Re: Kitsch
"How stupid of me," said the basic bitch. He smirked at his wife and squeezed her hand lovingly, then brought it up to kiss the back of her's before resting them both on his leg. Then there was the outburst of the fairer-haired Murphys correcting him on his timing. "So sorry, ladies," he apologized to each, free hand over his heart. Fuckin' degenerates, he chuckled.

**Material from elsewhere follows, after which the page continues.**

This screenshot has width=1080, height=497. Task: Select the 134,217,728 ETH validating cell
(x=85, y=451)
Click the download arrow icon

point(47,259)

Oh, for God's sake, Kiernan thought, unsurprised but nonetheless hassled with their immaturity. Ronan piecing together that Gael had been using his crisp Gucci as a glorified cooking rag helped to calm him. However... the situation immediately turned into an attack. "Sit yer ass down, Ruth," he laughed at Ronan. He'd paid no mind to Conlan's intense nerdisms, but he had noticed Ronan's usual leniency with Gael. 'Soft spot' was too weak a phrase.
Gael's eyebrow cocked up at the solution Ronan had given about aprons, and she waited for Conlan to give the answer for her. She wasn't allowed. She smirked when it was settled, but laughed unabashedly at Ronan's burn!dance, even ducking her face behind her hand, embarrassed for the lot of them. Once he'd sat again, Reverie's ankle was bumped, and she took a long drink of blue milk. (Yes, because it was Conlan's house and he food-colored the dairy at any chance.) From behind her glasses, her eyes moved from Kiernan's Hawaiian shirt and Ronan's form-fitting dress attire. "Ye're not wrong..." she said, belatedly. Food. Right. She took a bite of her roll and then weaved it through the gravy, idly. Chomp.
"Listen now, it's spring - Hawaiian print is fair game now," Kiernan blustered with a chuckle at Gael. "Eat, Kellan. Don't be disrespectful." Even if the meat was a little chewy.
"Yes, sir," Kellan nodded and picked up his fork. "Are ye gonna play tonight, Loch?" he asked his favorite cousin. "Can I have a listen, daid?" he asked Kiernan. (Or 'dadje', for the non-Gaelics. Ye're welcome.)